Il faut se tourner du côté des coureurs cyclistes pour trouver des sportifs qui ont pu pleinement profiter de cette première journée de déconfinement. Guillaume Martin, coureur de l'équipe Cofidis depuis l'été dernier, nous offre un récit pour le moins rafraîchissant de cette journée : "J'étais pressé de retrouver la sensation du vent lorsque je pédale et avec la météo, je n'ai pas été déçu". Le grimpeur a profité du déconfinement pour parcourir 65 kilomètres en un peu plus de deux heures sur les côtes normandes balayées par d'importantes bourrasques de vent. "Ça a une saveur particulière parce que ça faisait un moment que je n'avais pas roulé dehors, donc je me suis levé plus tôt et avec un peu plus d'envie qu'habituellement. Et quand on roule à nouveau, on regarde différemment les voitures, la nature, la vie sociale. C'est une vraie sensation de liberté", témoigne le coureur de l'équipe française.

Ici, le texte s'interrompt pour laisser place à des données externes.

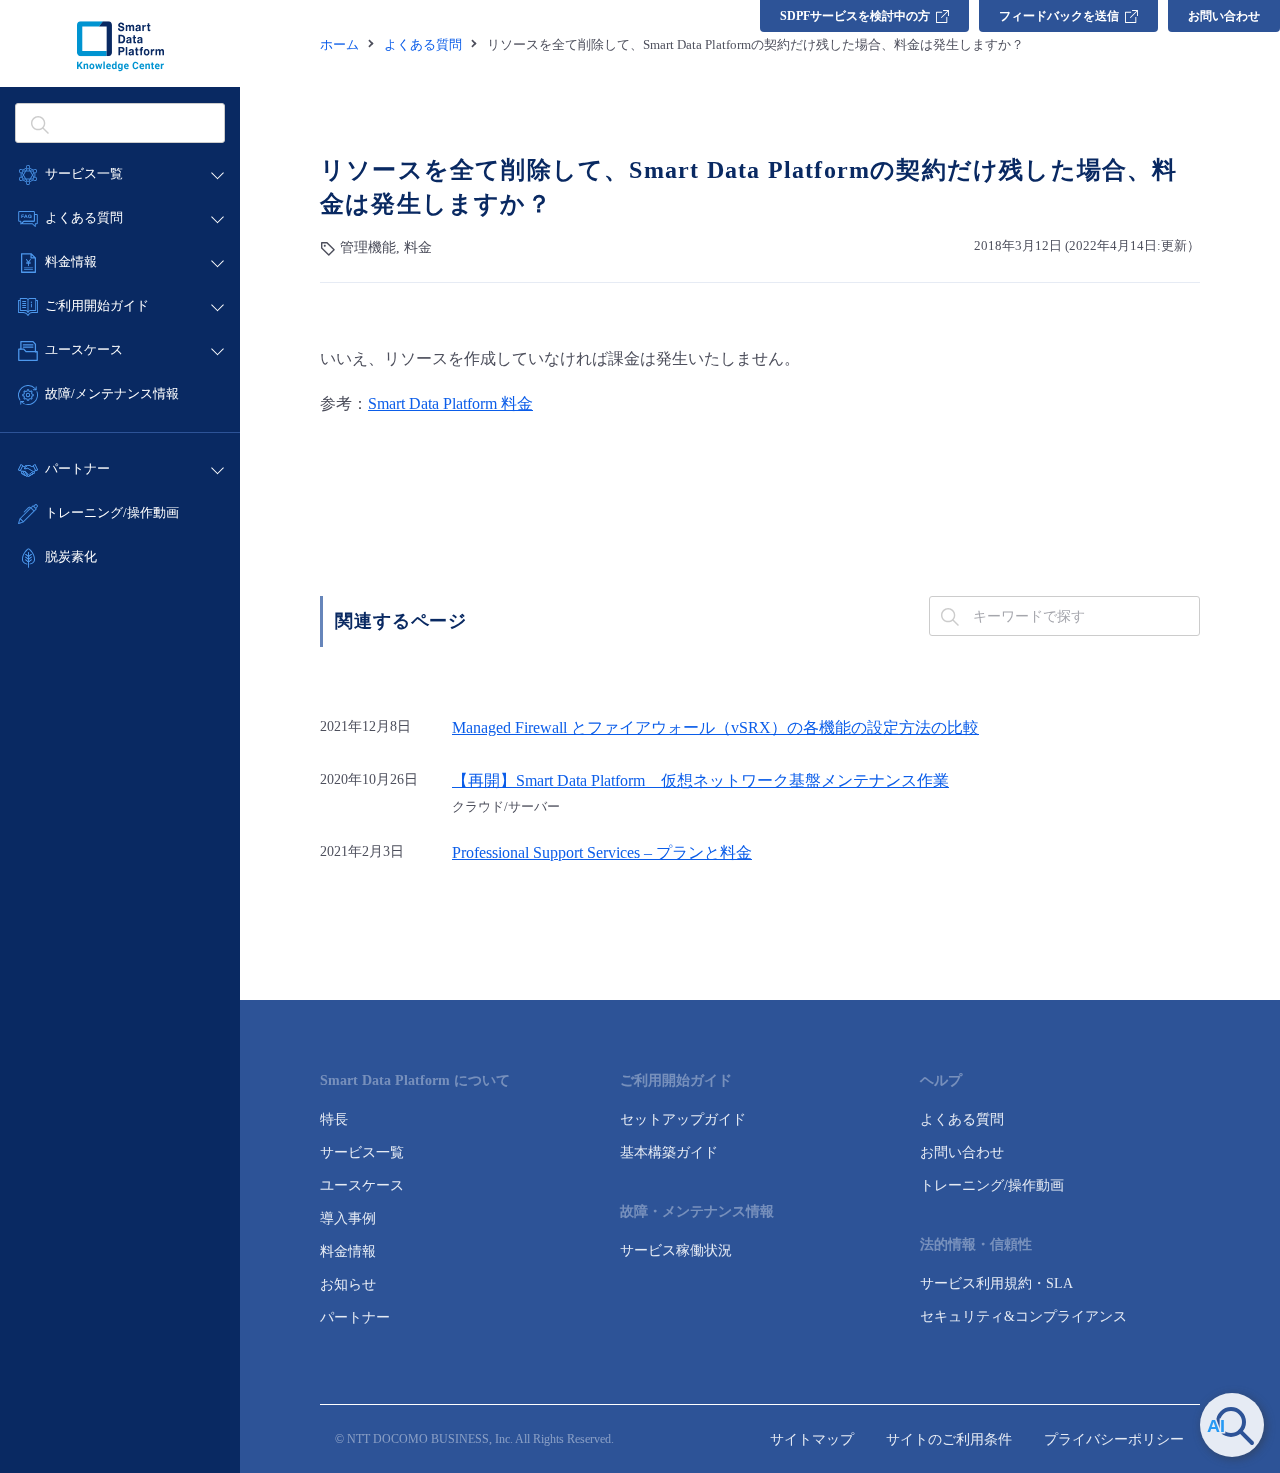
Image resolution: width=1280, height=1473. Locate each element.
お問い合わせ (1224, 16)
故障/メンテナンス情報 (112, 393)
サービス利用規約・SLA (996, 1283)
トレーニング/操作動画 (112, 512)
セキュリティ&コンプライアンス (1023, 1316)
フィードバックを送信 (1059, 16)
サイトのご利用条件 (949, 1439)
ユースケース (362, 1185)
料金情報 (348, 1251)
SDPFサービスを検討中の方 (855, 16)
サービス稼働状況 (676, 1250)
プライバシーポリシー (1114, 1439)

Même si Guillaume Martin a eu "une frustration en raison du confinement très ensoleillé" et du temps de ce lundi, le grimpeur a au moins pu profiter d'une vraie reprise. Charline Picon, véliplanchiste médaillée d'or aux Jeux olympiques de Rio en 2016, a de son côté subi les conditions météorologiques avec de forts orages à La Rochelle, où elle est basée. "On a eu des conditions estivales pendant deux mois, donc ça me désole de ne pas avoir pu naviguer, nous explique la membre de l'équipe de France de voile olympique. Mais c'est loin d'être dramatique." Charline Picon aura tout de même profité de ce jour de déconfinement pour revoir son entraîneur et préparer un retour à la navigation dès le lendemain. "Mais sinon, c'est comme un jour de confinement mais sans attestation", plaisante-t-elle.
Une reprise très progressive
Pour chacun des athlètes interrogés, cette première journée de déconfinement et ce retour à l'entraînement devait coïncider avec le plaisir de reprendre le sport en extérieur et le fait de retrouver des sensations. "Je m'entraîne depuis deux mois sur un tapis de course. Ça n'a rien à voir avec les sensations de la piste qui me manque", nous explique Floria Gueï. "Le risque à éviter est de trop en faire, de vouloir rattraper le temps perdu, analyse Guillaume Martin. Ce lundi, l'idée était de retrouver des sensations, de se faire plaisir, et il y aura le temps de travailler plus intensément plus tard". "Le maître mot dans le sport, c'est la progressivité. On ne bombarde pas dès le retour à l'entraînement", explique Pascal Martinot-Lagarde, qui table sur une reprise sur piste le 18 mai prochain. Même formule pour Clarisse Agbegnenou, qui souhaite rentrer début juin en France, lorsque l'INSEP, qui accueille habituellement 800 sportifs, devrait avoir rouvert ses portes.
Les infrastructures fermées et les conditions météorologiques ont donc pu provoquer une forme de frustration chez certains athlètes de haut niveau pour ce premier jour de déconfinement. Mais cette frustration est forcément atténuée par l'incertitude qui règne autour de la reprise des compétitions. "Ma prochaine compétition est dans sept mois", rappelle Charline Picon, alors que Floria Gueï souhaite tout de même "se tenir prête, au cas où il y aurait des compétitions cet été." "On est comme un chanteur sans concert", résume Pascal Martinot-Lagarde. Une formule qui synthétise bien la première journée de déconfinement, entre liberté partiellement retrouvée et reprise très progressive.